From: Alan Mackenzie
Subject: Re: Is it possible for a macro to expand to nothing?
Date: Tue, 24 Nov 2009 00:55:57 +0000 (UTC)
User-agent: tin/1.6.2-20030910 ("Pabbay") (UNIX) (FreeBSD/4.11-RELEASE (i386))

Pascal J. Bourguignon <pjb@informatimago.com> wrote:
> "Drew Adams" <drew.adams@oracle.com> writes:

> This is the problem!  Macros shouldn't return a _list_, they should
> return a _form_.  If you write a macro that returns a list, or you use
> it so that it returns a list, that is not a valid form, then it is not
> good style, even if you catch up.

Is that right?  I think you should be required to justify this assertion
of "good style".  If that "good style" really is good style, then the
whole of cc-langs.el (which uses intense macro magic to generate data
structures with both compile-time and run-time behaviour) is attrocious
style.  Fact is, though, it allows a simple tabular writing of constants
which vary between C, C++, java, ....  Kudos to Martin Stjernholm, who
wrote it.

>> When the list resulting from macroexpansion is then EVALUATED, yes, of
>> course its car must be a defined function, macro, `lambda', etc. (or
>> the list must be nil). That is an entirely different matter. That is a
>> consideration for _any_ macro one writes.

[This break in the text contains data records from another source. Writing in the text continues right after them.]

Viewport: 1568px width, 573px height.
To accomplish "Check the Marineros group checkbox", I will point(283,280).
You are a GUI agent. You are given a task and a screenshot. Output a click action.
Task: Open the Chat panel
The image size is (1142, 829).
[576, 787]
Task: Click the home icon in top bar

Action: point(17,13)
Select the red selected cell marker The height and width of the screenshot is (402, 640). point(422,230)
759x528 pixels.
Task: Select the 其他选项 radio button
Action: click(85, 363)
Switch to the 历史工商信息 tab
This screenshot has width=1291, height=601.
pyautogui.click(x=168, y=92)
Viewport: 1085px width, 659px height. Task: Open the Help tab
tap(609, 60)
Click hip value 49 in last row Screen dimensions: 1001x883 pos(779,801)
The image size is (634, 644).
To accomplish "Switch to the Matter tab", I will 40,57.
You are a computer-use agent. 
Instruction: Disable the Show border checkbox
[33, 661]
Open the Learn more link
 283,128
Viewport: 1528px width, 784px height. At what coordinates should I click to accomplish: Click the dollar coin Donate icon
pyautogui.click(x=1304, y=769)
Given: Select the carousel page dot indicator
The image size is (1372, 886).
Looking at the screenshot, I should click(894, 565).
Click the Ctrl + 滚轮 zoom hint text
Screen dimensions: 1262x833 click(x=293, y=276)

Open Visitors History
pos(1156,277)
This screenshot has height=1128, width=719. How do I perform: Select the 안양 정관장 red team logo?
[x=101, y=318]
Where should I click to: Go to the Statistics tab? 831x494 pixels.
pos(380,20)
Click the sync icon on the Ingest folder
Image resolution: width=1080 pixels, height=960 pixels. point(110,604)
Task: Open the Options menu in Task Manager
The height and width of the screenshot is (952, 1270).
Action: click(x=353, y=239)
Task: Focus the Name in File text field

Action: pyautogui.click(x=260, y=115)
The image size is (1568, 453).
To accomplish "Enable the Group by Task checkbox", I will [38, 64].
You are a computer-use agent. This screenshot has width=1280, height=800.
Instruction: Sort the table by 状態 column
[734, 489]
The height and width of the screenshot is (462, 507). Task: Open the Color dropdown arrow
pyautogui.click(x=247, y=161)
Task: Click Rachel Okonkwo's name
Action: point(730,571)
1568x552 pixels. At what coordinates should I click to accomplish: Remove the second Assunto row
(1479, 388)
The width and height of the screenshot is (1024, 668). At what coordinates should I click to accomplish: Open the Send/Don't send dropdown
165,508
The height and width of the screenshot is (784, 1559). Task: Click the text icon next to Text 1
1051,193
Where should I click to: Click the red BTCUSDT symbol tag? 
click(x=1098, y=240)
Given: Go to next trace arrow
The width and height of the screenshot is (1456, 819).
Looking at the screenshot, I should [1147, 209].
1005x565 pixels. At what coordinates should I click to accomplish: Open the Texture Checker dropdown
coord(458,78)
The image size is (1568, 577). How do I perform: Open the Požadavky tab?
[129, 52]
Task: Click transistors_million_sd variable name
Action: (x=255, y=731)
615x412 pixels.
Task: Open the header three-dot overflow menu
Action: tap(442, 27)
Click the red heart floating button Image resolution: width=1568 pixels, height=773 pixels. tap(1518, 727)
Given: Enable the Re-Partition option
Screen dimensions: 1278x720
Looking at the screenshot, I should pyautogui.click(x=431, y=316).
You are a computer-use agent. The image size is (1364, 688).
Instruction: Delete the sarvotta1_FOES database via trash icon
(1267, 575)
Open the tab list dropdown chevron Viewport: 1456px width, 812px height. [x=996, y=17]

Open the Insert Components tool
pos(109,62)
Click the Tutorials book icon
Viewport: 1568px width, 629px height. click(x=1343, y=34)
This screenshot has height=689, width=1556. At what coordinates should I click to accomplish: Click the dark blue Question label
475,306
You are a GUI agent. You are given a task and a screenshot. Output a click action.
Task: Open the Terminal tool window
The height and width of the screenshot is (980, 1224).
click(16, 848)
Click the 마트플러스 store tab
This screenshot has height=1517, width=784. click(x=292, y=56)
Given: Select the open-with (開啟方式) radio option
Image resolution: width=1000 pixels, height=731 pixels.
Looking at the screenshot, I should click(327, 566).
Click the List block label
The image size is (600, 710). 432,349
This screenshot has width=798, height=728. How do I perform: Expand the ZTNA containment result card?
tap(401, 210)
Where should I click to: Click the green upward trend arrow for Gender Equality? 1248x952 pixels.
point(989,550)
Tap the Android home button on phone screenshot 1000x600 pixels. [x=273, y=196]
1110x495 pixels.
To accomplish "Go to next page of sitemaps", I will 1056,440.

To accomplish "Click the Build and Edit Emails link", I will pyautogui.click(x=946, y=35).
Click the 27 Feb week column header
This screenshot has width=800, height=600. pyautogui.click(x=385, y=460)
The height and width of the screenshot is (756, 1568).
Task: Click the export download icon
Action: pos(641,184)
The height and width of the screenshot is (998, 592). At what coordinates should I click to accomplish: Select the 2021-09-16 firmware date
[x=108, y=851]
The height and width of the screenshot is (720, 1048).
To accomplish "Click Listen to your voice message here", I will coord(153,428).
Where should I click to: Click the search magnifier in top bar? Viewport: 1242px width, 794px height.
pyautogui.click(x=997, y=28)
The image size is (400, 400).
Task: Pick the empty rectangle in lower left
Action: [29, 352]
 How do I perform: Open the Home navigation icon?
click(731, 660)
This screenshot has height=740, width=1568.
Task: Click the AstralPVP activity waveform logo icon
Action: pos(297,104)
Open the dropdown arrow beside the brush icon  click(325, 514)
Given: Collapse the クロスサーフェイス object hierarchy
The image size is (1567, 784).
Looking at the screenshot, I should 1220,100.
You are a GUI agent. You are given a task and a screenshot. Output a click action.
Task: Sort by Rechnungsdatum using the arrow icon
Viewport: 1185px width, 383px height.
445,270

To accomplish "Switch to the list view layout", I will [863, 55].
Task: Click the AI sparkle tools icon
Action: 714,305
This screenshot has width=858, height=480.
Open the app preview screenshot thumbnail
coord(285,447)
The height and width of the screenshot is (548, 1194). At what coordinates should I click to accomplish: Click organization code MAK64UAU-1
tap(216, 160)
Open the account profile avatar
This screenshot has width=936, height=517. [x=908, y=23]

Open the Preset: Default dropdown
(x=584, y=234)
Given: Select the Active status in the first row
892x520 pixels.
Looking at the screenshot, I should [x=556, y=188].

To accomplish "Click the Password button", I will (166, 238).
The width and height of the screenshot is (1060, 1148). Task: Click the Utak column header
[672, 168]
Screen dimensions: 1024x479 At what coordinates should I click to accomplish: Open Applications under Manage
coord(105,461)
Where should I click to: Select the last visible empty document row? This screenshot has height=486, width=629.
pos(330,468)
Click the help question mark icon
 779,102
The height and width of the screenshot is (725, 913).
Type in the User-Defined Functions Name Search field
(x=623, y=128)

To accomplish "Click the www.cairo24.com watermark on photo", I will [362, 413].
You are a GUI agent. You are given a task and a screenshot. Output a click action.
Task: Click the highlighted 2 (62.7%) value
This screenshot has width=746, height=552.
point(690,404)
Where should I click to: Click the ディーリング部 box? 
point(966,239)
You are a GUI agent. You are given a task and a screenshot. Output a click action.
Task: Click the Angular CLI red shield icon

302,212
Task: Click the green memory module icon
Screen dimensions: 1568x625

>> In Alan's case, the resulting list has `defun' as its car. It is a
>> valid defun expression whose evaluation defines a function.

> I don't mind titi, I object to your use of ifdef in titi.  That ifdef
> call returns a list that is not a valid form.  This is not good style.

I was more than happy with it.  The form was valid, for a reasonable
value of "form", and worked.

>> The only thing relevant here, AFAICT, is how to create the list Alan
>> wants: a list that conditionally contains some element. Backquote plus
>> ,@ is the answer.

> Yes, since you only want to create a list at that point, do not use a
> macro, use a function.

Sounds like a fair alternative.  Though it's too late at night for my
head to work round whether or not a mere function could do the job in the
general case.

[ .... ]

>> Dunno why you do all that. 

> Because it is a better style.  It avoids abusing the ifdef macro.

Where does this notion of "abuse" come from?  What is its rationale?
(This is a genuine question.)


>> I'm sure you know what you're talking about, and I know what I'm
>> talking about ;-). The only real question is whether either of us
>> has actually helped Alan at all.

> Well, he has a lot of solutions to choose from now.  Indeed, his
> situation may not be better :-)

Yes, I feel I have been helped.  Thank you, both, and good night!

-- 
Alan Mackenzie (Nuremberg, Germany).